In 2016 the company, in partnership with Coursera, launched an on-line five-course educational platform called “Data Analysis and Presentation Skills.”
In January 2017 Oracle and PwC announced their international collaboration to offer accounting software which complied with International Financial Reporting Standard 9 (IFRS 9).
As of 2020, PwC has over 250,000 employees around the world. The largest percentage of workers are employed in Western Europe, Asia and the Americas. In 2019 the 900 equity partners in the firm received average pay of £765,000.
The following is a chart of the number of employees in each region of the world as of FY 2019.
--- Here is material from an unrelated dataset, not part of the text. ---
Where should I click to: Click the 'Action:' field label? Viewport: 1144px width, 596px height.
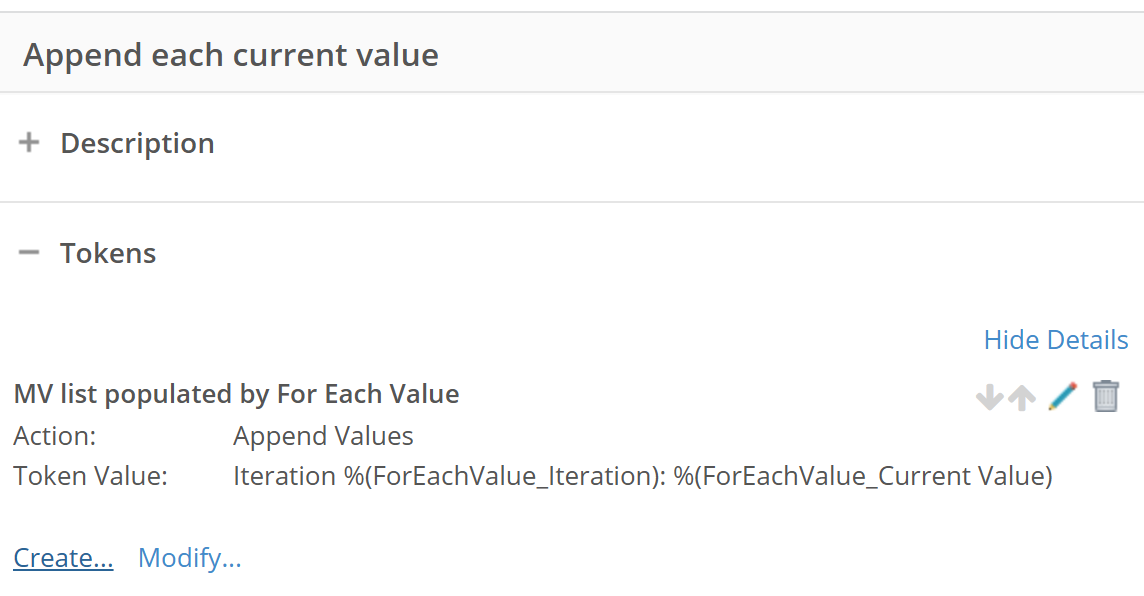[x=55, y=436]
|Region||Number of Employees|
|Australia, Pacific Islands and New Zealand||10,444|
|Central and Eastern Europe||13,695|
|Middle East and Africa||16,145|
In 2012, CartaCapital magazine ranked PwC Brazil No. 1 in the Audit segment in its list of Brazil's Most Admired Companies.
PwC's Public Sector practice was awarded the Malcolm Baldrige National Quality Award in 2014.
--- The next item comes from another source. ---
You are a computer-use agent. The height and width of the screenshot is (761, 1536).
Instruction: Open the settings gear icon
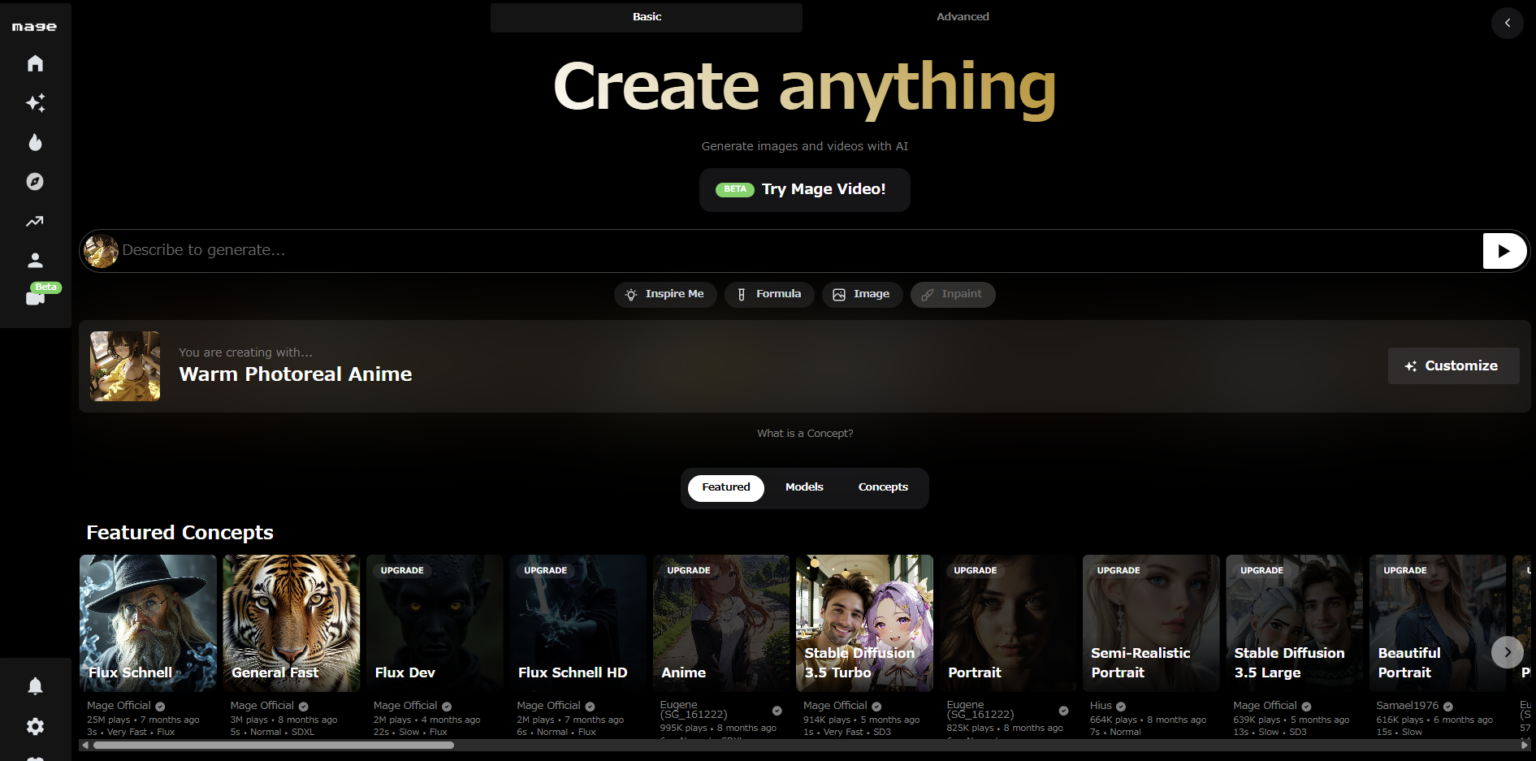point(35,726)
The company was recognized by the European Diversity Awards as the ‘Most Inclusive Employer of the Year’ in 2015.
PwC received the full five stars on the Business in the Community (BITC) Corporate Responsibility Index for several years, and achieved it again in 2016 with a score of 99%. They were one of only four professional services companies to do so.
Advertising Age named PwC Digital Services Experience Center one of the four best places to work in advertising and media in 2016.
International Accounting Bulletin awarded PwC the “Audit Innovation of the Year” award for 2016.
PwC Singapore won the Best Practice Award in 2016 from the Institute of Singapore Chartered Accountants.
In 2016, Brand Finance named PwC as the strongest business to business brand, and one of the world's 10 most powerful brands in their annual index.
PwC ranked No. 3 in DiversityInc's Top 12 Companies for Global Diversity in 2016.
PwC India won the 2016 Association of Management Consulting Firms' Global Spotlight Award in the growth strategies category.
Brand Finance ranked PwC among the world's 500 most valuable brands in 2017.
As of 2020, PwC is ranked #5 on Forbes' America's Largest Private Companies list, #68 on their World's Most Valuable Brands, and #85 on their Best Employers for Diversity; it is also on their list of America's Top Recommended Tax and Accounting Firms.
As of 2020, PwC US has been on Fortune's 100 Best Companies to Work For in the US for 16 years.